- Provided data
━━━━━━━━━━━━━━━━━━━━━━━━━━━━━━
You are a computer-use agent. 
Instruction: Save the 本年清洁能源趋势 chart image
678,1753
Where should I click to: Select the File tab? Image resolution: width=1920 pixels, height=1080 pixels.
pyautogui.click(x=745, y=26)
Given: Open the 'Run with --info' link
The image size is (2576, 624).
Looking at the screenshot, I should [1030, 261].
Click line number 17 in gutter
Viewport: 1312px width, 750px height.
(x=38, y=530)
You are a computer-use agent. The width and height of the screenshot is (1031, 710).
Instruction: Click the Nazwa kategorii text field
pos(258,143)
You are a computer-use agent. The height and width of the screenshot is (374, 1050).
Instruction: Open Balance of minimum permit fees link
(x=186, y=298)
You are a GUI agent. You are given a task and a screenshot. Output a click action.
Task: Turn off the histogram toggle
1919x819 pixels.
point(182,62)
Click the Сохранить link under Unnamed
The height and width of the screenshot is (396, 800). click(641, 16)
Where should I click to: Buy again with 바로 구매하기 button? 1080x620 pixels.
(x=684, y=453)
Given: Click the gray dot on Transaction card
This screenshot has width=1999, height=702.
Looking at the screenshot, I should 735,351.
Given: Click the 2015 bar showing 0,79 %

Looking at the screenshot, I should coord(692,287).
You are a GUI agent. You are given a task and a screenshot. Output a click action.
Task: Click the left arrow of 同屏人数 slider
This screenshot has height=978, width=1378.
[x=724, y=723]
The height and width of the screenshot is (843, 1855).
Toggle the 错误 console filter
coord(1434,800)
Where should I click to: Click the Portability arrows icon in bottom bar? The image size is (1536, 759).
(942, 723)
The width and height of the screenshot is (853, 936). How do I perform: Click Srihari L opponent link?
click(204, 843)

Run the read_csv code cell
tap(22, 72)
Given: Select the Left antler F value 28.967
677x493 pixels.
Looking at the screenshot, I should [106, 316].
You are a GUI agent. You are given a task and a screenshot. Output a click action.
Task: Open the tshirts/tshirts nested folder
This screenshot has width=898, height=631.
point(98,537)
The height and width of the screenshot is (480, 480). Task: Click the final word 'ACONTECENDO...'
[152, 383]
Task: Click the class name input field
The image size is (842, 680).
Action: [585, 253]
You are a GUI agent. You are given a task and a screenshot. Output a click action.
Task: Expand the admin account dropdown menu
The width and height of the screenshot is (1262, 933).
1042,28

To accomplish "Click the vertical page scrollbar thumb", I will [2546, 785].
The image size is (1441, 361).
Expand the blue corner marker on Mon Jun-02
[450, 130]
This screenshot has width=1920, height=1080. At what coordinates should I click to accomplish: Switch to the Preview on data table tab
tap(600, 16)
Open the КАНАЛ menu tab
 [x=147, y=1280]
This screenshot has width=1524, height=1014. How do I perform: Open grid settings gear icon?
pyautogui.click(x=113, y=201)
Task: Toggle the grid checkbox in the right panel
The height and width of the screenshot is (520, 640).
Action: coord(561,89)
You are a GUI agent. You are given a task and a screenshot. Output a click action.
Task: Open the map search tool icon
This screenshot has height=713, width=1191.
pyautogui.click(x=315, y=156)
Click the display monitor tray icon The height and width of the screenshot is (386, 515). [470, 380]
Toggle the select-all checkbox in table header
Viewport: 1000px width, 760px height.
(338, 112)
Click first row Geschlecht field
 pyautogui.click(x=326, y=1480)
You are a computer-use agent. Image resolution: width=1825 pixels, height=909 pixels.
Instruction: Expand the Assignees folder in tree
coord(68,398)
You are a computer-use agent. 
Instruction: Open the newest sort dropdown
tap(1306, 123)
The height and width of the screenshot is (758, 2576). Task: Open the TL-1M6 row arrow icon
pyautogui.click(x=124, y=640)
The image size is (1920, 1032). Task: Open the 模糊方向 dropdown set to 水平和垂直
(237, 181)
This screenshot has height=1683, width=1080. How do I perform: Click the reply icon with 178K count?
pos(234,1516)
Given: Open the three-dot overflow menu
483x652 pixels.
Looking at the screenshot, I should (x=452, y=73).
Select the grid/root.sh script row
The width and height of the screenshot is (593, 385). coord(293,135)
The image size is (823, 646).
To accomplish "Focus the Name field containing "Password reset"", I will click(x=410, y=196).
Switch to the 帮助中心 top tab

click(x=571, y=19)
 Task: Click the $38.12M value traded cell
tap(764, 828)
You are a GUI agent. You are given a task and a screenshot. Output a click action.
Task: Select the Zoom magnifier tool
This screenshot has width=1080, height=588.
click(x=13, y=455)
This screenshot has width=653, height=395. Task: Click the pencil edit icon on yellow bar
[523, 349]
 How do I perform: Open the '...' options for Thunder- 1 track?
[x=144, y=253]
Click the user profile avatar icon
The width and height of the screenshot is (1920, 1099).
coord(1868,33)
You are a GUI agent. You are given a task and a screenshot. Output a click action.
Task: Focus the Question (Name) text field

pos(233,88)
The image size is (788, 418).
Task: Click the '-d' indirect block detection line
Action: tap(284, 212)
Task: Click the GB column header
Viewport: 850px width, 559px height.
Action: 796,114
━━━━━━━━━━━━━━━━━━━━━━━━━━━━━━
- Problem details
Extract every line of the records above and reproduce each one verbatim, in its original order.

- Written reply
You are a computer-use agent. 
Instruction: Save the 本年清洁能源趋势 chart image
678,1753
Where should I click to: Select the File tab? Image resolution: width=1920 pixels, height=1080 pixels.
pyautogui.click(x=745, y=26)
Given: Open the 'Run with --info' link
The image size is (2576, 624).
Looking at the screenshot, I should [1030, 261].
Click line number 17 in gutter
Viewport: 1312px width, 750px height.
(x=38, y=530)
You are a computer-use agent. The width and height of the screenshot is (1031, 710).
Instruction: Click the Nazwa kategorii text field
pos(258,143)
You are a computer-use agent. The height and width of the screenshot is (374, 1050).
Instruction: Open Balance of minimum permit fees link
(x=186, y=298)
You are a GUI agent. You are given a task and a screenshot. Output a click action.
Task: Turn off the histogram toggle
1919x819 pixels.
point(182,62)
Click the Сохранить link under Unnamed
The height and width of the screenshot is (396, 800). click(641, 16)
Where should I click to: Buy again with 바로 구매하기 button? 1080x620 pixels.
(x=684, y=453)
Given: Click the gray dot on Transaction card
This screenshot has width=1999, height=702.
Looking at the screenshot, I should 735,351.
Given: Click the 2015 bar showing 0,79 %

Looking at the screenshot, I should coord(692,287).
You are a GUI agent. You are given a task and a screenshot. Output a click action.
Task: Click the left arrow of 同屏人数 slider
This screenshot has height=978, width=1378.
[x=724, y=723]
The height and width of the screenshot is (843, 1855).
Toggle the 错误 console filter
coord(1434,800)
Where should I click to: Click the Portability arrows icon in bottom bar? The image size is (1536, 759).
(942, 723)
The width and height of the screenshot is (853, 936). How do I perform: Click Srihari L opponent link?
click(204, 843)

Run the read_csv code cell
tap(22, 72)
Given: Select the Left antler F value 28.967
677x493 pixels.
Looking at the screenshot, I should [106, 316].
You are a GUI agent. You are given a task and a screenshot. Output a click action.
Task: Open the tshirts/tshirts nested folder
This screenshot has width=898, height=631.
point(98,537)
The height and width of the screenshot is (480, 480). Task: Click the final word 'ACONTECENDO...'
[152, 383]
Task: Click the class name input field
The image size is (842, 680).
Action: [585, 253]
You are a GUI agent. You are given a task and a screenshot. Output a click action.
Task: Expand the admin account dropdown menu
The width and height of the screenshot is (1262, 933).
1042,28

To accomplish "Click the vertical page scrollbar thumb", I will [2546, 785].
The image size is (1441, 361).
Expand the blue corner marker on Mon Jun-02
[450, 130]
This screenshot has width=1920, height=1080. At what coordinates should I click to accomplish: Switch to the Preview on data table tab
tap(600, 16)
Open the КАНАЛ menu tab
 [x=147, y=1280]
This screenshot has width=1524, height=1014. How do I perform: Open grid settings gear icon?
pyautogui.click(x=113, y=201)
Task: Toggle the grid checkbox in the right panel
The height and width of the screenshot is (520, 640).
Action: coord(561,89)
You are a GUI agent. You are given a task and a screenshot. Output a click action.
Task: Open the map search tool icon
This screenshot has height=713, width=1191.
pyautogui.click(x=315, y=156)
Click the display monitor tray icon The height and width of the screenshot is (386, 515). [470, 380]
Toggle the select-all checkbox in table header
Viewport: 1000px width, 760px height.
(338, 112)
Click first row Geschlecht field
 pyautogui.click(x=326, y=1480)
You are a computer-use agent. Image resolution: width=1825 pixels, height=909 pixels.
Instruction: Expand the Assignees folder in tree
coord(68,398)
You are a computer-use agent. 
Instruction: Open the newest sort dropdown
tap(1306, 123)
The height and width of the screenshot is (758, 2576). Task: Open the TL-1M6 row arrow icon
pyautogui.click(x=124, y=640)
The image size is (1920, 1032). Task: Open the 模糊方向 dropdown set to 水平和垂直
(237, 181)
This screenshot has height=1683, width=1080. How do I perform: Click the reply icon with 178K count?
pos(234,1516)
Given: Open the three-dot overflow menu
483x652 pixels.
Looking at the screenshot, I should (x=452, y=73).
Select the grid/root.sh script row
The width and height of the screenshot is (593, 385). coord(293,135)
The image size is (823, 646).
To accomplish "Focus the Name field containing "Password reset"", I will click(x=410, y=196).
Switch to the 帮助中心 top tab

click(x=571, y=19)
 Task: Click the $38.12M value traded cell
tap(764, 828)
You are a GUI agent. You are given a task and a screenshot. Output a click action.
Task: Select the Zoom magnifier tool
This screenshot has width=1080, height=588.
click(x=13, y=455)
This screenshot has width=653, height=395. Task: Click the pencil edit icon on yellow bar
[523, 349]
 How do I perform: Open the '...' options for Thunder- 1 track?
[x=144, y=253]
Click the user profile avatar icon
The width and height of the screenshot is (1920, 1099).
coord(1868,33)
You are a GUI agent. You are given a task and a screenshot. Output a click action.
Task: Focus the Question (Name) text field

pos(233,88)
The image size is (788, 418).
Task: Click the '-d' indirect block detection line
Action: tap(284, 212)
Task: Click the GB column header
Viewport: 850px width, 559px height.
Action: 796,114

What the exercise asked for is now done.